--- WHAT THE TASK ASKS ---
Could you repeat exactly the lines from the one containing "At what coordinates" through the last line of the records, with no pictures?

[Records from a dataset]
--------------------------------------------------

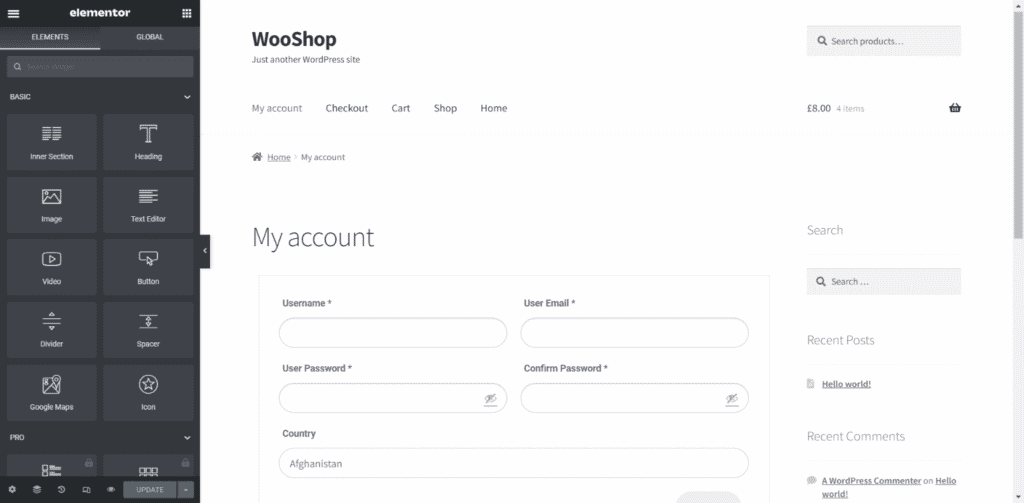1024x503 pixels.
Task: Open the widgets grid icon
Action: point(187,13)
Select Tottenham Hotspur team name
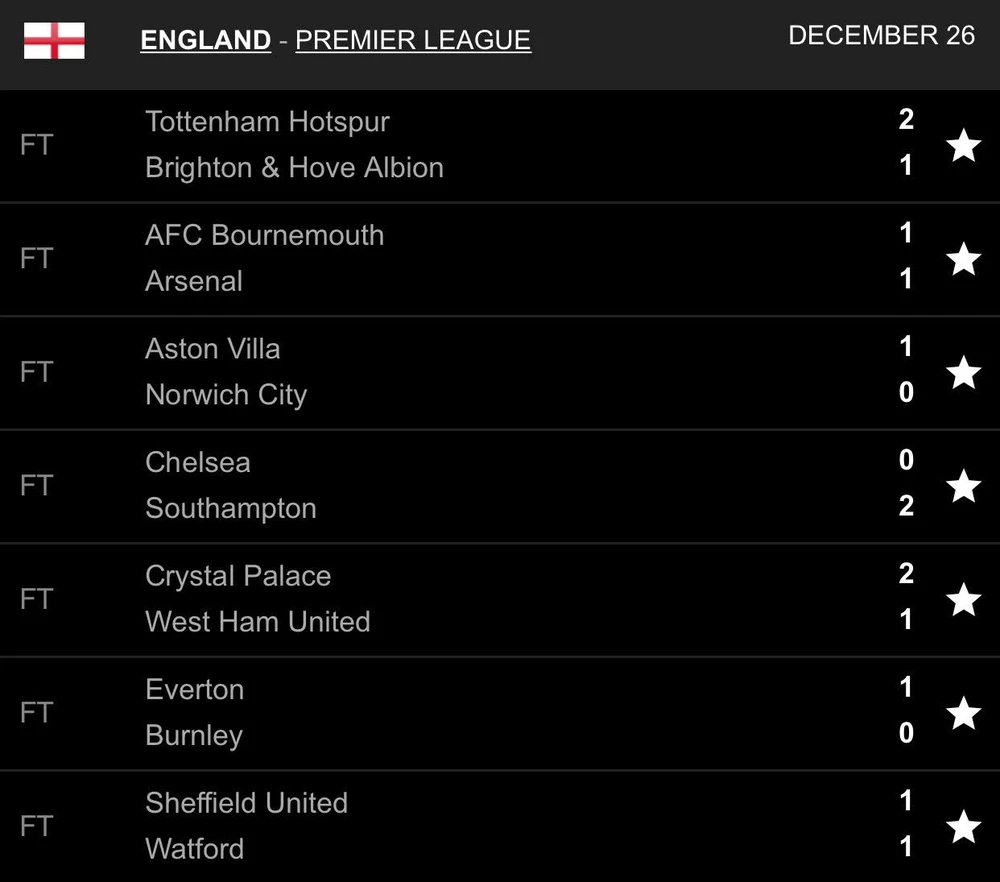The image size is (1000, 882). click(267, 122)

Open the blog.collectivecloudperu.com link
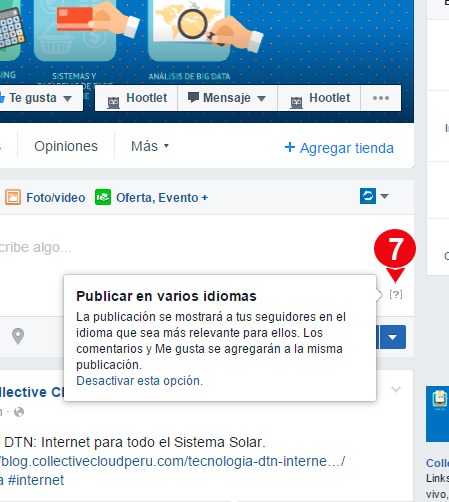172,461
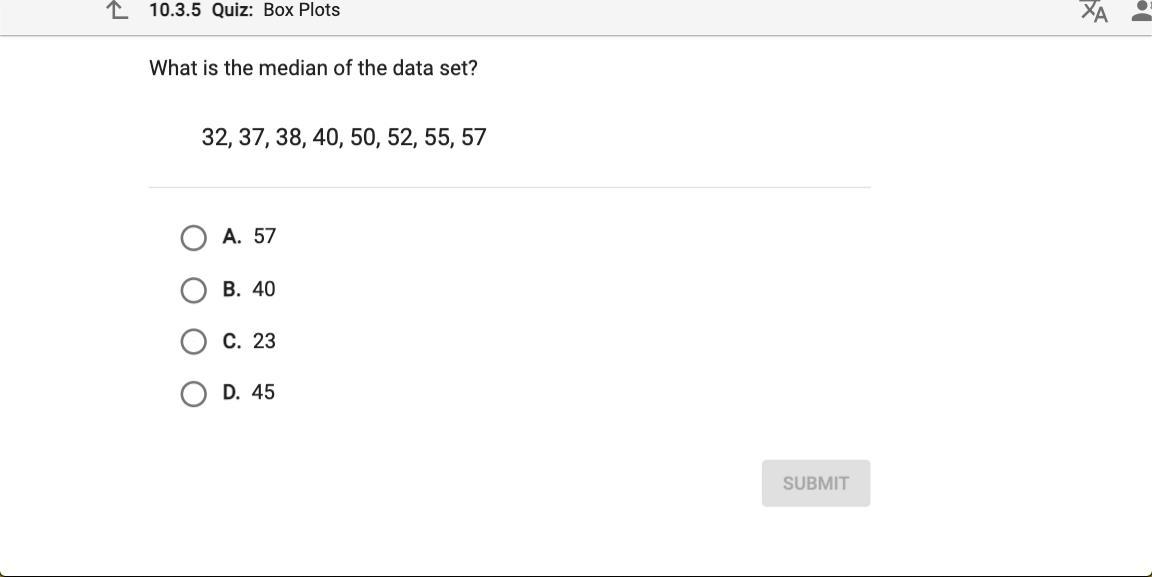This screenshot has height=577, width=1152.
Task: Click the answer value 40
Action: (x=264, y=290)
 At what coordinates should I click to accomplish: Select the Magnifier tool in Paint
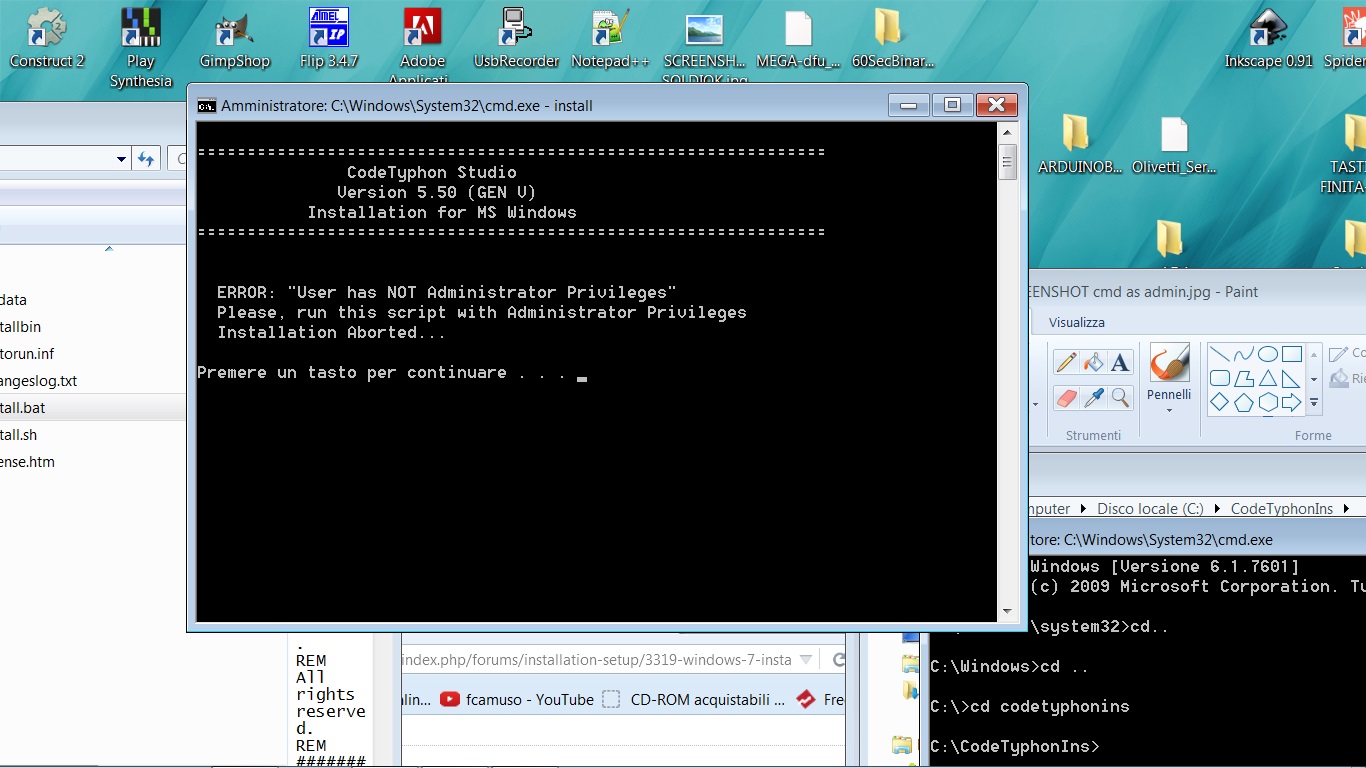(1120, 398)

--------------------------------------------------

--- SOLUTION ---
 At what coordinates should I click to accomplish: Select the Magnifier tool in Paint
(1120, 398)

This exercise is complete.